Source extract –

● ● ● ● ●

Under pressure from an activist investor who wanted liquidity, Trevor Spagrud, president and CEO of Hyperion Exploration, a publicly traded junior light oil and gas company in Calgary, Canada, was preparing in December for the sale of the roughly 4-year-old company to a Chinese firm, Tri-Win International Investment Group.
With drilling each well costing $3 million to $4 million when it used horizontal multi-stage fracking techniques, Hyperion was under capitalized to deliver a "highly repeatable rate of return" in the immediate future, Spagrud said. Hyperion's team, about 16 people at its peak, had shrunk to eight as the company prepared for the sale.
"We could have tried to raise equity," he said. "When an activist investor gets involved, they quickly want full liquidity. We were somewhat hamstrung by that mandate. We have entered into a transaction to do that."
Spagrud, an engineer, is planning to start another venture in the industry once the deal is completed. "It's been frustrating for so long, you just want to move on," he said.
At ClearHedging, a 2.5-year-old firm that provides risk-management hedging advice to oil and gas producers, Chicago-based executive director Brad Carmody said that while current clients are still using its services, new business is "definitely quiet." With prices so low, he explained, "there's no interest in hedging at all."

● ● ● ● ●

Required action –
Answer these questions from the text on oil and gas firms:
(a) What firm was Hyperion Exploration being sold to?
(b) How many people were on Hyperion's team at its peak, and how many remained as it prepared for the sale?
(c) What service does ClearHedging provide, and to whom?

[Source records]
● ● ● ● ●

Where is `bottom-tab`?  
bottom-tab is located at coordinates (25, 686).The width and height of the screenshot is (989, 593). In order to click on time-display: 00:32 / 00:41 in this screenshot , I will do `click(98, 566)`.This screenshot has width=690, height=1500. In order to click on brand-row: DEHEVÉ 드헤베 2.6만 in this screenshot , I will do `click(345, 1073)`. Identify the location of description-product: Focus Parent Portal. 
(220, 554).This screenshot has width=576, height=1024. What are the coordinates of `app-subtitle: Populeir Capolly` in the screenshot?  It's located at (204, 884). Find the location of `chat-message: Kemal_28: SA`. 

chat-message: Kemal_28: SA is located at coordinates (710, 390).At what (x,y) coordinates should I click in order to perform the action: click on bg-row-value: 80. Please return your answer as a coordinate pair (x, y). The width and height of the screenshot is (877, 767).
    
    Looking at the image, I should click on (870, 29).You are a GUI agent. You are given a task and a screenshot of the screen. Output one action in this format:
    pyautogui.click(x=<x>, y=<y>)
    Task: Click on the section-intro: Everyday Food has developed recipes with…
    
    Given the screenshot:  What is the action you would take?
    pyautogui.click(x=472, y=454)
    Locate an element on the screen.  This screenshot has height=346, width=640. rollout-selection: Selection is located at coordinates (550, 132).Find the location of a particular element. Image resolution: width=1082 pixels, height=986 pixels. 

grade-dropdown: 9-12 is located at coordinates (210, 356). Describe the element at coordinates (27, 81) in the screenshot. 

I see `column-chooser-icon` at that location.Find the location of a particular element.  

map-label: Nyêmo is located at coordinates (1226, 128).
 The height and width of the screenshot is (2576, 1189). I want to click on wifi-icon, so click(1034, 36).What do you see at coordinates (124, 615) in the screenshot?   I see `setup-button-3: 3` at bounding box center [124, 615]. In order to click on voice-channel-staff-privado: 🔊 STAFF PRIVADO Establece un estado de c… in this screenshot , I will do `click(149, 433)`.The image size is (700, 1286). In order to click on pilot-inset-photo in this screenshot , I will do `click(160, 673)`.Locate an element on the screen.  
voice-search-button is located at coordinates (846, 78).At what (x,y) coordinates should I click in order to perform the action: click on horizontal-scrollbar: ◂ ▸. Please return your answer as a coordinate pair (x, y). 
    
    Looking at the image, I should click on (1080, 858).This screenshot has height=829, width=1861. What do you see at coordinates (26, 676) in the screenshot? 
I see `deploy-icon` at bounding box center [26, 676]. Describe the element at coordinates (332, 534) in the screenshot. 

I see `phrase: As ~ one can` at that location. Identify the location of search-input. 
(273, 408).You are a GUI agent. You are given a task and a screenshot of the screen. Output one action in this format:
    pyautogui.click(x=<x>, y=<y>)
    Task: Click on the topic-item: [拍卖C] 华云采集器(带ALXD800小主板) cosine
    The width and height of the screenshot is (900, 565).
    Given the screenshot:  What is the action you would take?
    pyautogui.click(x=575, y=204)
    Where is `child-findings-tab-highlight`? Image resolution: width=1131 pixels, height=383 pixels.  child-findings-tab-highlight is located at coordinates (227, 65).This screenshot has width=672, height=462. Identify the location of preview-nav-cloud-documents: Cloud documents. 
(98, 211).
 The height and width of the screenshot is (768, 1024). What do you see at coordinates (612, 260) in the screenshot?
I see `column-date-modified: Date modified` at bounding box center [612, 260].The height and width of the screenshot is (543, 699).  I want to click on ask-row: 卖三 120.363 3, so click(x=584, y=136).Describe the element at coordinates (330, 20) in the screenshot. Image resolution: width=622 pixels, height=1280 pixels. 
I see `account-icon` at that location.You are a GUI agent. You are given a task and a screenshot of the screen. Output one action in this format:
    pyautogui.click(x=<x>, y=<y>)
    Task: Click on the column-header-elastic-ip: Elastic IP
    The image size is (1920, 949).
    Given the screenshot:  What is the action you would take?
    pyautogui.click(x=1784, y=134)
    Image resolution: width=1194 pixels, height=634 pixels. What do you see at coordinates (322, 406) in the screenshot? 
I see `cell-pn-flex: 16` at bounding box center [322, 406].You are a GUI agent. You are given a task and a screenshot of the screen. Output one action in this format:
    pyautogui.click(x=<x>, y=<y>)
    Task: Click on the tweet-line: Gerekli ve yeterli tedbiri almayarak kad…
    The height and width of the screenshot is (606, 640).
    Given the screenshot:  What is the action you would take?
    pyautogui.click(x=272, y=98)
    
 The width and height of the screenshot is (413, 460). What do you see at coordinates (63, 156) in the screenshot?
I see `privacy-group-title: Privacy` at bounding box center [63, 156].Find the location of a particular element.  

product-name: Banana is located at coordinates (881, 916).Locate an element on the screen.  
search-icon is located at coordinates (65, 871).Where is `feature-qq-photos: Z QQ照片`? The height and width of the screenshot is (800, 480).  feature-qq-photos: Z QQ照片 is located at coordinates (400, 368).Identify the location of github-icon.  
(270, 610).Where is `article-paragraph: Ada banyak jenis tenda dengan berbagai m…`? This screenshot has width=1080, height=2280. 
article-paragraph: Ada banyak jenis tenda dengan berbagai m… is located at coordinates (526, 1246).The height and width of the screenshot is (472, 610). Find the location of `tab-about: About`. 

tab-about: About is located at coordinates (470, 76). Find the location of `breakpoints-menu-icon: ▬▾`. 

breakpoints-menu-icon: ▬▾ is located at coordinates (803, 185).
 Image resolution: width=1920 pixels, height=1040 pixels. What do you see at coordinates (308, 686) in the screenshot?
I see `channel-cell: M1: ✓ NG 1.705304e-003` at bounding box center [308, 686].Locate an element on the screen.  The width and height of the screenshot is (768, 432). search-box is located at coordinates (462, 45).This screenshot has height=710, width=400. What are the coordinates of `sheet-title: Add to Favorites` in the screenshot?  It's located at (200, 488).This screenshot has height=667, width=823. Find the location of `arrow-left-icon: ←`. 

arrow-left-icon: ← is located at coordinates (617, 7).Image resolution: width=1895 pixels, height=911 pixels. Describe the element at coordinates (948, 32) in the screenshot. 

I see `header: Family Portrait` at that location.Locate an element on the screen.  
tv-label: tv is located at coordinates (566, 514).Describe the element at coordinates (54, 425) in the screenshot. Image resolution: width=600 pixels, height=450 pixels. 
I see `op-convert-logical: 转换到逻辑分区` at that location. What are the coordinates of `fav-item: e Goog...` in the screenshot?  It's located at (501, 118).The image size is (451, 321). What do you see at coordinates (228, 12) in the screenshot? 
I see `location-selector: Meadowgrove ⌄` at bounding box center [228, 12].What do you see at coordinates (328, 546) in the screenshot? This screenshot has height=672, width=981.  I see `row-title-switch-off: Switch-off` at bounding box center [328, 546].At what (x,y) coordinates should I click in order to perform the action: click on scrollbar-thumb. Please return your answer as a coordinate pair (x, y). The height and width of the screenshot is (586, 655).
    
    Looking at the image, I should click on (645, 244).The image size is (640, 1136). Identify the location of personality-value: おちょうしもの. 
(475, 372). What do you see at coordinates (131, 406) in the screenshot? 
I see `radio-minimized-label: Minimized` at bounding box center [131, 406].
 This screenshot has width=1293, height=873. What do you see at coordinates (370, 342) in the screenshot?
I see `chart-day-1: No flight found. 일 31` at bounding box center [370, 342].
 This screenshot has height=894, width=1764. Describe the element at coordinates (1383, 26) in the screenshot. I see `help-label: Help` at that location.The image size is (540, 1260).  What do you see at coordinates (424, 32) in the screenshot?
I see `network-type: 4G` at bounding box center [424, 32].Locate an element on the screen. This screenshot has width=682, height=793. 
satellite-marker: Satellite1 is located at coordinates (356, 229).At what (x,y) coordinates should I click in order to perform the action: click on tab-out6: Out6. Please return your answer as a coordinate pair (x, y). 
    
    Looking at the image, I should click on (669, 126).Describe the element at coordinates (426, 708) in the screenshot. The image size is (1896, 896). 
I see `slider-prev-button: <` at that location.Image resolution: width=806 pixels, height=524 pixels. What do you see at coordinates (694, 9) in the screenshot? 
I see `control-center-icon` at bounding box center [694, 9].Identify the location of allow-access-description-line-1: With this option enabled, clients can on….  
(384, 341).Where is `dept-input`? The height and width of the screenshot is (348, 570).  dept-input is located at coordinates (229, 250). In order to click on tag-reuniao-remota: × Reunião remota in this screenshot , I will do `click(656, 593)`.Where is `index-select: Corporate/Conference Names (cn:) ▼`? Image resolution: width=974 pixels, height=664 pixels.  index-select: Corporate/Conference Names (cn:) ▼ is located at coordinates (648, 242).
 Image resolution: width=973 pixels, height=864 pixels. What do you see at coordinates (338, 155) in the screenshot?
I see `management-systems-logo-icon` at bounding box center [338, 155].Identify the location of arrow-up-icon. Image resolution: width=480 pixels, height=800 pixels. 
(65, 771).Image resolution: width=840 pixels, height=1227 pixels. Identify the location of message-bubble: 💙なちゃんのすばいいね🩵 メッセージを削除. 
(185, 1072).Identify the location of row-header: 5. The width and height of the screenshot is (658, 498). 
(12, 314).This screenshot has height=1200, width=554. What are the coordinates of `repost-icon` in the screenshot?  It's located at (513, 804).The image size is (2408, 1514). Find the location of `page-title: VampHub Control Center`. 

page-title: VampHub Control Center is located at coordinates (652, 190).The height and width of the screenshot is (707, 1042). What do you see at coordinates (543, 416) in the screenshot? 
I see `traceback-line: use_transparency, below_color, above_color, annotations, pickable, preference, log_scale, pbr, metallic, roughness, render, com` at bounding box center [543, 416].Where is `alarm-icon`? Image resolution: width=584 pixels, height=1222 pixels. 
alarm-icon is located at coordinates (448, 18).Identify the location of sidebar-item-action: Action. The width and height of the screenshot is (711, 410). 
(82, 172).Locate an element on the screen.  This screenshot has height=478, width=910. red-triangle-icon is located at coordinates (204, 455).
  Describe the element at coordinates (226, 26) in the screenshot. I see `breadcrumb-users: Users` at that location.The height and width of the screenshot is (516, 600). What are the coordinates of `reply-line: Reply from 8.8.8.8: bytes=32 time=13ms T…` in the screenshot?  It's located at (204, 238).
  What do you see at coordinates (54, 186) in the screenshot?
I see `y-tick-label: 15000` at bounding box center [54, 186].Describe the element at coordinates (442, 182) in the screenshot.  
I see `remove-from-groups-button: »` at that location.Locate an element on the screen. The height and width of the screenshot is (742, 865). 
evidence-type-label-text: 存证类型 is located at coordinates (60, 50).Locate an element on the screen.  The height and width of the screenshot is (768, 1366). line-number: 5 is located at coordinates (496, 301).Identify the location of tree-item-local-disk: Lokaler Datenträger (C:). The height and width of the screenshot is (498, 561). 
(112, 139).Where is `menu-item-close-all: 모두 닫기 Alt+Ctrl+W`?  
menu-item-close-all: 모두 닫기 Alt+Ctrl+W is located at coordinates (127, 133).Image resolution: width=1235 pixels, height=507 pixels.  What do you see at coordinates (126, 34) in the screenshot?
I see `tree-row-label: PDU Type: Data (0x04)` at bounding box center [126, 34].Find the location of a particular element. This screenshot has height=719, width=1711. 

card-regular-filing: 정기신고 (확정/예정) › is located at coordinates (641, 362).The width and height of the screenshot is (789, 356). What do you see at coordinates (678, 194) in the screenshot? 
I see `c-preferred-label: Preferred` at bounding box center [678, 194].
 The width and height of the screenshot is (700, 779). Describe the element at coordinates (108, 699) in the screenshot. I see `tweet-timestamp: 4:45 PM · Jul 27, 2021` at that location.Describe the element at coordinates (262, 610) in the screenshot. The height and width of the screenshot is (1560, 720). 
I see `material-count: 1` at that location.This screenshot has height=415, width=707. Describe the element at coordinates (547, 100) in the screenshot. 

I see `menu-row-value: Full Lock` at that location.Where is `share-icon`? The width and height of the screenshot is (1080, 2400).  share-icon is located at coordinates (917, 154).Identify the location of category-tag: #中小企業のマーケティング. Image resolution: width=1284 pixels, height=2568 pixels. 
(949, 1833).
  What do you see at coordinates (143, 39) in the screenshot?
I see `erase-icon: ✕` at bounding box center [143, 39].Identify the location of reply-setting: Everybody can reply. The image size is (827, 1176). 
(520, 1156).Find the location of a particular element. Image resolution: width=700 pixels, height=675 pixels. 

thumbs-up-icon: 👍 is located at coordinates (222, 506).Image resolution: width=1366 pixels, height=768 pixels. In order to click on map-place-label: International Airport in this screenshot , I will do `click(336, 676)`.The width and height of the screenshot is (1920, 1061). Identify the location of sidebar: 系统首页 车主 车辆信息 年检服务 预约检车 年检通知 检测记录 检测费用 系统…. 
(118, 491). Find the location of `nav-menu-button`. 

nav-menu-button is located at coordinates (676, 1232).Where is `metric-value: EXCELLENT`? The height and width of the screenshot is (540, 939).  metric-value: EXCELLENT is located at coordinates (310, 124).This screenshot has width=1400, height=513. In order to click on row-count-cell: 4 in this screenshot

● ● ● ● ●

Answer –
(a) Tri-Win International Investment Group, a Chinese firm.
(b) About 16 at its peak, and eight remained.
(c) Risk-management hedging advice to oil and gas producers.